The mould is then held together under pressure and placed into a curing bath where the process of hardening the plastic takes place, usually over several hours.
 When the denture has been processed and has cooled down, the denture is removed from the plaster mould. Any excess material is then trimmed off and the denture is polished.
The removal of the polymerised denture from the flask requires to be undertaken with considerable care to avoid either damaging the teeth or fracturing the base.
 After deflasking any residual material is removed by light grinding and a final polish applied to the denture by use of differing grades of abrasives and the application of a polishing agent to give the polished surfaces a surface which is truly reflective and easy to clean.
During the abrasion and polishing process care should be taken to prevent excess wear of the peripheral edge and teeth, also the surfaces and edges of prostheses must be smooth and free of sharp edges which could cause damage to the patient’s mouth when in use. The final prosthesis is sent back to the dentist.
 The dentures are then reseated to the master cast and the occlusal balance restored by selective grinding where necessary. The finished denture is then returned to the surgery.
  After all this process the clinician must ensure that the prosthesis meets the client’s functional and aesthetic requirements, if not the final adjustaments will be made and the denture returned to the dental laboratory.

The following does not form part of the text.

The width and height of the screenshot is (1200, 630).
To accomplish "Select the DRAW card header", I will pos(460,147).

Standard Operating Procedure:
1.      Articulate the wax rim, according with the recorded dimensions.
2.      Set up Teeth
3.      Wax up denture
4.      Send for trial
5.      Correct anything that was required from the trial
6.      Final wax up
7.      Flask
8.      Eliminate the wax
9.      Could mould seal the cast mould surface
10.  Pack the acrylic
11.  Polymerisation (cure).
12.   Deflask
13.  Trim
14.  Polish
Complete Dentures Terminology
Denture Space is that portion of the oral cavity which is may or may be occupied by maxillary and / or mandibular dentures. It is the space between residual ridges which is available for dentures. It is that space in edentulous mouth which was formerly occupied by teeth and the supporting tissues which have since been lost.

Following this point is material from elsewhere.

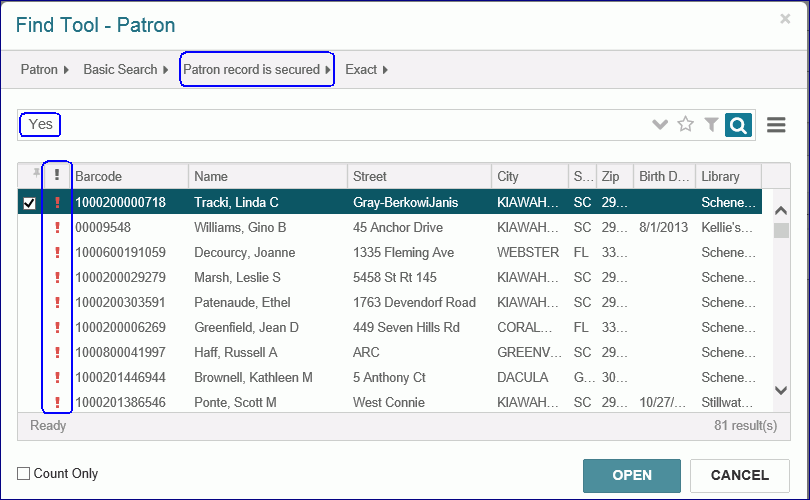Viewport: 810px width, 500px height.
Task: Close the Find Tool dialog
Action: (x=785, y=19)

Four Essentials for the Efficient Functioning of Complete Dentures
Support, retention, muscle balance and occlusal balance
Support is the foundation on which the denture rests. It consists of the tissues which bear the load of mastication on the dentures.
Retention is the resistance of the denture to removal from the mouth.
Muscle Balance implies that the muscular forces of tongue, lips and cheeks act on the denture in such a way that the denture is not dislodge during functional movements of the mouth, with the teeth out of contact.
Occlusal Balance implies that the forces exerted by one denture on the other act in such a way that the dentures are not dislodge during functional movements of the jaws with the teeth in contact.
Stability is the quality of denture to be firm, steady, constant, and not subject to change of position when forces are applied. It is the quality of denture to resist displacement by functional stresses.
Articulation refers to the static and dynamic contact relationship of maxillary and
mandibular teeth as they move against each other during function.
 Occlusal Interference Any tooth contact that inhibits the remaining occluding surfaces from
 achieving stable and smooth contacts.
 Occlusal Pattern The form or design of the masticatory surfaces of a tooth or teeth based on
natural or modified anatomic or non anatomic teeth
 Maximal Intercuspal Position The complete intercuspation of the opposing teeth
independent of the condylar position.
 Overbite: Describes the amount of coverage of the lower anterior teeth , by the upper
anterior teeth in a vertical plane, The average amount being 2mm.
 Overjet: The distance between the palatal surface of the upper anterior teeth, and the labial
surface of the lower anterior teeth. The average amount being 2mm.